(Entries on target coordinates)
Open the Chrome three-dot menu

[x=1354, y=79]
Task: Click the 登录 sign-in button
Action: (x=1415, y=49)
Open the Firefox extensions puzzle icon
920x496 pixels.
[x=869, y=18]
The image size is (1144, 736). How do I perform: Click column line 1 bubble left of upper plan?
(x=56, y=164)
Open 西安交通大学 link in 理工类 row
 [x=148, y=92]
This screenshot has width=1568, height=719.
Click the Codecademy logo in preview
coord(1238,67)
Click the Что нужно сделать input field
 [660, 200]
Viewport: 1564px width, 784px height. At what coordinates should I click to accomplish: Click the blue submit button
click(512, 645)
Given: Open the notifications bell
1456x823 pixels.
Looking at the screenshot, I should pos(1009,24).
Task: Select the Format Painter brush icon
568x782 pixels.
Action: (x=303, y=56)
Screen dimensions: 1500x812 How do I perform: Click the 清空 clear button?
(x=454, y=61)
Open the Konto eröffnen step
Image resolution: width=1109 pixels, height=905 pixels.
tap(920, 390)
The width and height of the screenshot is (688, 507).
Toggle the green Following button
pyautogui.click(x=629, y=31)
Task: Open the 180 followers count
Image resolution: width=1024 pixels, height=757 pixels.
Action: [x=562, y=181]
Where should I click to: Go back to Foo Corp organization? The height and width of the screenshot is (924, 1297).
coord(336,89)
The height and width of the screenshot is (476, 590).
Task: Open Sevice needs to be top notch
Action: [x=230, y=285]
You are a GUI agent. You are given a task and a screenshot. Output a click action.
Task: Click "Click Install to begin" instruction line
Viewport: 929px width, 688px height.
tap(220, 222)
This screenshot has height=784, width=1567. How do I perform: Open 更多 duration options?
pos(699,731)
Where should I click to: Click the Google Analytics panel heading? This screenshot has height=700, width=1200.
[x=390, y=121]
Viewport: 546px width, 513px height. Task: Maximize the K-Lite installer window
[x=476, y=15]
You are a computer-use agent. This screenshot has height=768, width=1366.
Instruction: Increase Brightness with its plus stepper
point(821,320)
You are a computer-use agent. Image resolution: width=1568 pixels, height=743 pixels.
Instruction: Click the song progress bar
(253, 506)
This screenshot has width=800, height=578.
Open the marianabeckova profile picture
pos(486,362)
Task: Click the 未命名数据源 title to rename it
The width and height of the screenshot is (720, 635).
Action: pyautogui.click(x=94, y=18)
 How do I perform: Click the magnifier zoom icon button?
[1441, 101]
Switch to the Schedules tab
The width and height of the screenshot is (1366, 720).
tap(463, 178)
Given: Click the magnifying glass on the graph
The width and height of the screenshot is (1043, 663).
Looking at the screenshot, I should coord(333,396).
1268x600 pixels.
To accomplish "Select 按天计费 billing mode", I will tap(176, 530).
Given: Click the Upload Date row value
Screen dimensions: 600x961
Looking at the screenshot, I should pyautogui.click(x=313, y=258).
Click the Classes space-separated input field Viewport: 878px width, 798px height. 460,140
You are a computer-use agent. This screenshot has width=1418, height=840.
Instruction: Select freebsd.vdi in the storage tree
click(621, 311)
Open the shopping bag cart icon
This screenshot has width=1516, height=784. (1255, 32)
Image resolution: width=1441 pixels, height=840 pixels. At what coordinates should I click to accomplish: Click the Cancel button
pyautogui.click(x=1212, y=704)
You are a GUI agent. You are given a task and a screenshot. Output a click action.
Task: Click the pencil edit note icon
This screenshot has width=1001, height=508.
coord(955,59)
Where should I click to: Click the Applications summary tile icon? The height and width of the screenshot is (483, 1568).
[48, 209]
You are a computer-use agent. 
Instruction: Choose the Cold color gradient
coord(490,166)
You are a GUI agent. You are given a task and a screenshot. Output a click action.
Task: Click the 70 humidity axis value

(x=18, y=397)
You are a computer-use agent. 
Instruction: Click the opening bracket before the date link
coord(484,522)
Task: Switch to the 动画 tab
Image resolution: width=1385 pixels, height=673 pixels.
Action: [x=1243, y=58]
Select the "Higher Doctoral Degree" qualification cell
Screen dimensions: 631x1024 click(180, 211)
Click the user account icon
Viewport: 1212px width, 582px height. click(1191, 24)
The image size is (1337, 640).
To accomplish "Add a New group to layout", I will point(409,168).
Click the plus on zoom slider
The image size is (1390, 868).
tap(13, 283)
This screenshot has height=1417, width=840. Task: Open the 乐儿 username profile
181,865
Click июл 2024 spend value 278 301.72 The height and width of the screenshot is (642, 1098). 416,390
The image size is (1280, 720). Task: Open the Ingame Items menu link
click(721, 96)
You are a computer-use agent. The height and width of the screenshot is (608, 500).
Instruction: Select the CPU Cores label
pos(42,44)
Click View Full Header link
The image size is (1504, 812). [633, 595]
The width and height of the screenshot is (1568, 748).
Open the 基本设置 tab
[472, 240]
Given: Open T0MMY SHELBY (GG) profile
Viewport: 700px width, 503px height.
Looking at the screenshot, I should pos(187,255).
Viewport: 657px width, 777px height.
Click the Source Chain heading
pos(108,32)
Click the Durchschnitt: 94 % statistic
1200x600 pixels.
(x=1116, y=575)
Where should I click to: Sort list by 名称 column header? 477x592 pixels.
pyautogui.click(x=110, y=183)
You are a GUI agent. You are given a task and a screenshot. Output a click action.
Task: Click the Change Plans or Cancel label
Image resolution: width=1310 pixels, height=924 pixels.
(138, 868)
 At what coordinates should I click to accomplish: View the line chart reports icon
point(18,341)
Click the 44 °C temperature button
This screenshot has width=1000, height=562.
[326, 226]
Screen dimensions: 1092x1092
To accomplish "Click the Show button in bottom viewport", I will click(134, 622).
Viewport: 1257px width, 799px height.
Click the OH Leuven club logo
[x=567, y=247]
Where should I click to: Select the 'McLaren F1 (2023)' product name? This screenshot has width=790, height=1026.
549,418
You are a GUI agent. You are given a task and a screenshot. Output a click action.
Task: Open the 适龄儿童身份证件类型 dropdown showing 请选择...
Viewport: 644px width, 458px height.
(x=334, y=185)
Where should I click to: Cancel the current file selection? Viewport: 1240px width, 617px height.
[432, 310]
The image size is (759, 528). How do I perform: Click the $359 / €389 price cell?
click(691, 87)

◆ Direction
Recast all of the lines above as a JSON list of strings, with one string for each line. Leave out the blank lines.

◆ Exercise result
[
  "Open the Chrome three-dot menu",
  "[x=1354, y=79]",
  "Task: Click the 登录 sign-in button",
  "Action: (x=1415, y=49)",
  "Open the Firefox extensions puzzle icon",
  "920x496 pixels.",
  "[x=869, y=18]",
  "The image size is (1144, 736). How do I perform: Click column line 1 bubble left of upper plan?",
  "(x=56, y=164)",
  "Open 西安交通大学 link in 理工类 row",
  " [x=148, y=92]",
  "This screenshot has width=1568, height=719.",
  "Click the Codecademy logo in preview",
  "coord(1238,67)",
  "Click the Что нужно сделать input field",
  " [660, 200]",
  "Viewport: 1564px width, 784px height. At what coordinates should I click to accomplish: Click the blue submit button",
  "click(512, 645)",
  "Given: Open the notifications bell",
  "1456x823 pixels.",
  "Looking at the screenshot, I should pos(1009,24).",
  "Task: Select the Format Painter brush icon",
  "568x782 pixels.",
  "Action: (x=303, y=56)",
  "Screen dimensions: 1500x812 How do I perform: Click the 清空 clear button?",
  "(x=454, y=61)",
  "Open the Konto eröffnen step",
  "Image resolution: width=1109 pixels, height=905 pixels.",
  "tap(920, 390)",
  "The width and height of the screenshot is (688, 507).",
  "Toggle the green Following button",
  "pyautogui.click(x=629, y=31)",
  "Task: Open the 180 followers count",
  "Image resolution: width=1024 pixels, height=757 pixels.",
  "Action: [x=562, y=181]",
  "Where should I click to: Go back to Foo Corp organization? The height and width of the screenshot is (924, 1297).",
  "coord(336,89)",
  "The height and width of the screenshot is (476, 590).",
  "Task: Open Sevice needs to be top notch",
  "Action: [x=230, y=285]",
  "You are a GUI agent. You are given a task and a screenshot. Output a click action.",
  "Task: Click \"Click Install to begin\" instruction line",
  "Viewport: 929px width, 688px height.",
  "tap(220, 222)",
  "This screenshot has height=784, width=1567. How do I perform: Open 更多 duration options?",
  "pos(699,731)",
  "Where should I click to: Click the Google Analytics panel heading? This screenshot has height=700, width=1200.",
  "[x=390, y=121]",
  "Viewport: 546px width, 513px height. Task: Maximize the K-Lite installer window",
  "[x=476, y=15]",
  "You are a computer-use agent. This screenshot has height=768, width=1366.",
  "Instruction: Increase Brightness with its plus stepper",
  "point(821,320)",
  "You are a computer-use agent. Image resolution: width=1568 pixels, height=743 pixels.",
  "Instruction: Click the song progress bar",
  "(253, 506)",
  "This screenshot has width=800, height=578.",
  "Open the marianabeckova profile picture",
  "pos(486,362)",
  "Task: Click the 未命名数据源 title to rename it",
  "The width and height of the screenshot is (720, 635).",
  "Action: pyautogui.click(x=94, y=18)",
  " How do I perform: Click the magnifier zoom icon button?",
  "[1441, 101]",
  "Switch to the Schedules tab",
  "The width and height of the screenshot is (1366, 720).",
  "tap(463, 178)",
  "Given: Click the magnifying glass on the graph",
  "The width and height of the screenshot is (1043, 663).",
  "Looking at the screenshot, I should coord(333,396).",
  "1268x600 pixels.",
  "To accomplish \"Select 按天计费 billing mode\", I will tap(176, 530).",
  "Given: Click the Upload Date row value",
  "Screen dimensions: 600x961",
  "Looking at the screenshot, I should pyautogui.click(x=313, y=258).",
  "Click the Classes space-separated input field Viewport: 878px width, 798px height. 460,140",
  "You are a computer-use agent. This screenshot has width=1418, height=840.",
  "Instruction: Select freebsd.vdi in the storage tree",
  "click(621, 311)",
  "Open the shopping bag cart icon",
  "This screenshot has width=1516, height=784. (1255, 32)",
  "Image resolution: width=1441 pixels, height=840 pixels. At what coordinates should I click to accomplish: Click the Cancel button",
  "pyautogui.click(x=1212, y=704)",
  "You are a GUI agent. You are given a task and a screenshot. Output a click action.",
  "Task: Click the pencil edit note icon",
  "This screenshot has width=1001, height=508.",
  "coord(955,59)",
  "Where should I click to: Click the Applications summary tile icon? The height and width of the screenshot is (483, 1568).",
  "[48, 209]",
  "You are a computer-use agent. ",
  "Instruction: Choose the Cold color gradient",
  "coord(490,166)",
  "You are a GUI agent. You are given a task and a screenshot. Output a click action.",
  "Task: Click the 70 humidity axis value",
  "(x=18, y=397)",
  "You are a computer-use agent. ",
  "Instruction: Click the opening bracket before the date link",
  "coord(484,522)",
  "Task: Switch to the 动画 tab",
  "Image resolution: width=1385 pixels, height=673 pixels.",
  "Action: [x=1243, y=58]",
  "Select the \"Higher Doctoral Degree\" qualification cell",
  "Screen dimensions: 631x1024 click(180, 211)",
  "Click the user account icon",
  "Viewport: 1212px width, 582px height. click(1191, 24)",
  "The image size is (1337, 640).",
  "To accomplish \"Add a New group to layout\", I will point(409,168).",
  "Click the plus on zoom slider",
  "The image size is (1390, 868).",
  "tap(13, 283)",
  "This screenshot has height=1417, width=840. Task: Open the 乐儿 username profile",
  "181,865",
  "Click июл 2024 spend value 278 301.72 The height and width of the screenshot is (642, 1098). 416,390",
  "The image size is (1280, 720). Task: Open the Ingame Items menu link",
  "click(721, 96)",
  "You are a computer-use agent. The height and width of the screenshot is (608, 500).",
  "Instruction: Select the CPU Cores label",
  "pos(42,44)",
  "Click View Full Header link",
  "The image size is (1504, 812). [633, 595]",
  "The width and height of the screenshot is (1568, 748).",
  "Open the 基本设置 tab",
  "[472, 240]",
  "Given: Open T0MMY SHELBY (GG) profile",
  "Viewport: 700px width, 503px height.",
  "Looking at the screenshot, I should pos(187,255).",
  "Viewport: 657px width, 777px height.",
  "Click the Source Chain heading",
  "pos(108,32)",
  "Click the Durchschnitt: 94 % statistic",
  "1200x600 pixels.",
  "(x=1116, y=575)",
  "Where should I click to: Sort list by 名称 column header? 477x592 pixels.",
  "pyautogui.click(x=110, y=183)",
  "You are a GUI agent. You are given a task and a screenshot. Output a click action.",
  "Task: Click the Change Plans or Cancel label",
  "Image resolution: width=1310 pixels, height=924 pixels.",
  "(138, 868)",
  " At what coordinates should I click to accomplish: View the line chart reports icon",
  "point(18,341)",
  "Click the 44 °C temperature button",
  "This screenshot has width=1000, height=562.",
  "[326, 226]",
  "Screen dimensions: 1092x1092",
  "To accomplish \"Click the Show button in bottom viewport\", I will click(134, 622).",
  "Viewport: 1257px width, 799px height.",
  "Click the OH Leuven club logo",
  "[x=567, y=247]",
  "Where should I click to: Select the 'McLaren F1 (2023)' product name? This screenshot has width=790, height=1026.",
  "549,418",
  "You are a GUI agent. You are given a task and a screenshot. Output a click action.",
  "Task: Open the 适龄儿童身份证件类型 dropdown showing 请选择...",
  "Viewport: 644px width, 458px height.",
  "(x=334, y=185)",
  "Where should I click to: Cancel the current file selection? Viewport: 1240px width, 617px height.",
  "[432, 310]",
  "The image size is (759, 528). How do I perform: Click the $359 / €389 price cell?",
  "click(691, 87)"
]